Plan: | Oud Blaricumerweg 34 |
---|---|
Status: | onherroepelijk |
Plantype: | bestemmingsplan |
IMRO-idn: | NL.IMRO.0425.BP2011N002010-oh01 |
Normstelling en beleid
Op grond van het Bro dient in verband met de uitvoerbaarheid van een plan rekening te worden gehouden met de bodemgesteldheid in het plangebied. Bij functiewijzigingen dient te worden bekeken of de bodemkwaliteit voldoende is voor de beoogde functie en moet worden vastgesteld of er sprake is van een saneringsnoodzaak. In de Wet bodembescherming is bepaald dat indien de desbetreffende bodemkwaliteit niet voldoet aan de norm voor de beoogde functie, de grond zodanig dient te worden gesaneerd dat zij kan worden gebruikt door de desbetreffende functie (functiegericht saneren). Voor een nieuw geval van bodemverontreiniging geldt, in tegenstelling tot oude gevallen (voor 1987), dat niet functiegericht maar in beginsel volledig moet worden gesaneerd.
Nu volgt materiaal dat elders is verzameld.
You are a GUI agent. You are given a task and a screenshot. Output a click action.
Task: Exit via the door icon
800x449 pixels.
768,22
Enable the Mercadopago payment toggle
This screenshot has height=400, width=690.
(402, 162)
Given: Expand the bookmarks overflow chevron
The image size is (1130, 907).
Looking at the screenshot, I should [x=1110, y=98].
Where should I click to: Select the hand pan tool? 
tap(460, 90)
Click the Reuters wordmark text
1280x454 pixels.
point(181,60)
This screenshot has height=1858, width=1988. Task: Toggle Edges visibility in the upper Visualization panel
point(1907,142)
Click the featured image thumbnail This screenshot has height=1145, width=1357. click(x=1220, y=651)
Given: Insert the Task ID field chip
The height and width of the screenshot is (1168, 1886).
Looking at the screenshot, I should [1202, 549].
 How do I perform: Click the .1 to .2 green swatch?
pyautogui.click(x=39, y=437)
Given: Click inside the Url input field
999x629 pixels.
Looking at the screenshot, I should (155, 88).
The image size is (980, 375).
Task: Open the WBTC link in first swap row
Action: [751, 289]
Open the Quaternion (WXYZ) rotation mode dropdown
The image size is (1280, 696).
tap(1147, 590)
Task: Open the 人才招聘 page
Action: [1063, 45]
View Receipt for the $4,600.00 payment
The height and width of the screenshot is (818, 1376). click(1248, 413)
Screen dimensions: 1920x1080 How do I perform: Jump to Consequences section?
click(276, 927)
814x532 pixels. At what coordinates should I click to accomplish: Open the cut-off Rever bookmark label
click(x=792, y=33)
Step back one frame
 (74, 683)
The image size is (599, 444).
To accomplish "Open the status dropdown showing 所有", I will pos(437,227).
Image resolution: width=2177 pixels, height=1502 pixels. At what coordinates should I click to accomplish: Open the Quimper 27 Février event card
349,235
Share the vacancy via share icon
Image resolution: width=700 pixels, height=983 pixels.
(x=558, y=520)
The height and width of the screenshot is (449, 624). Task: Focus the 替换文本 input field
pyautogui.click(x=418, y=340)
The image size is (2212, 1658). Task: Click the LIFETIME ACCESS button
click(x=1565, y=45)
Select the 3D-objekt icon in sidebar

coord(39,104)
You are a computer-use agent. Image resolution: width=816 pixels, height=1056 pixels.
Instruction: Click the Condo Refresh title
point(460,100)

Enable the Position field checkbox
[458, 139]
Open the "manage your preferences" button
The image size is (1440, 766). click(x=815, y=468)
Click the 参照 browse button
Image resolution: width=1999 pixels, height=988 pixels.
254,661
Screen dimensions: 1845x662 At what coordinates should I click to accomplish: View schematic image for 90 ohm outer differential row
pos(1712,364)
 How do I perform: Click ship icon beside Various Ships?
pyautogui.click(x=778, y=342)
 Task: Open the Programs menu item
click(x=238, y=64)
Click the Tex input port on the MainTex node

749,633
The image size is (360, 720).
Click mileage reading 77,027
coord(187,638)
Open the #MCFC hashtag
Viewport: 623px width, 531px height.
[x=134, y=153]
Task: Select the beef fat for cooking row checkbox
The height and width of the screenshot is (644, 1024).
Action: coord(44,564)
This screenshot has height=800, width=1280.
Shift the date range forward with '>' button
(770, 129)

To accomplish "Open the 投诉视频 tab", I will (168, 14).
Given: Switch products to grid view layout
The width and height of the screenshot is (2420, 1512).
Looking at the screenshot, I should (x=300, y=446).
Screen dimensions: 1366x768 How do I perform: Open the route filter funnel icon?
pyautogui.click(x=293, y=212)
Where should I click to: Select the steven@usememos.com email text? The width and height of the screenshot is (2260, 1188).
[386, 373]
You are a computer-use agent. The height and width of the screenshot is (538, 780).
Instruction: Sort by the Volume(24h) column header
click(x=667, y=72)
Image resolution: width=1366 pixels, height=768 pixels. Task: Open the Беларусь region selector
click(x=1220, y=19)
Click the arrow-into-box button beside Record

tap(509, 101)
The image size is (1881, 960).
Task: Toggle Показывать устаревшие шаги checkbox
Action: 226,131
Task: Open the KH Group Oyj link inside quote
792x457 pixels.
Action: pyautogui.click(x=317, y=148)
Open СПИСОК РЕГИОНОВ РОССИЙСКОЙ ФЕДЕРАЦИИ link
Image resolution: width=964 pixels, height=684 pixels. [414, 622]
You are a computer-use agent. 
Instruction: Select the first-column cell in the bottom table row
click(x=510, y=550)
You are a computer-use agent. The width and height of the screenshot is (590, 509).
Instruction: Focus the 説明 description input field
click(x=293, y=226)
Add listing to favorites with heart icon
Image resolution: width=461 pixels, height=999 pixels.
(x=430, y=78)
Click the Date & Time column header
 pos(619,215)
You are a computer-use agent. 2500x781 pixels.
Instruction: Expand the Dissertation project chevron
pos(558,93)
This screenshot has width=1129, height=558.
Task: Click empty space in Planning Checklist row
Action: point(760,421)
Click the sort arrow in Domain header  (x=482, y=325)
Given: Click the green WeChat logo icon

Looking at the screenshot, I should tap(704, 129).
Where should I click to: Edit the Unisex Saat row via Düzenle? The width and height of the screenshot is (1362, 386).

Nieuwe bestemmingen dienen bij voorkeur te worden gerealiseerd op bodem die geschikt is voor het beoogde gebruik.
Onderzoek
Uitgangspunt bij ruimtelijke ontwikkelingen is dat de bodemkwaliteit geschikt moet zijn voor de beoogde functie. Ten behoeve van de beoogde ontwikkeling is in mei 2007 een verkennend bodemonderzoek uitgevoerd onder projectnummer 070750. Dit onderzoek is opgenomen in bijlage 1. Uit het verkennend bodemonderzoek blijkt dat in het verleden een ondergrondse tank (huisbrandolie) aanwezig is geweest in het plangebied. Omdat de ondergrondse tank in 1997 onder KIWA certificering is verwijderd, is de onderzoekslocatie voorafgaand aan het onderzoek op basis van het vooronderzoek als onverdacht beschouwd. Tijdens de veldwerkzaamheden zijn in de boven- en ondergrond geen bijmengingen aangetroffen. Tevens zijn op het maaiveld of in de bodem geen asbestverdachte materialen aangetroffen.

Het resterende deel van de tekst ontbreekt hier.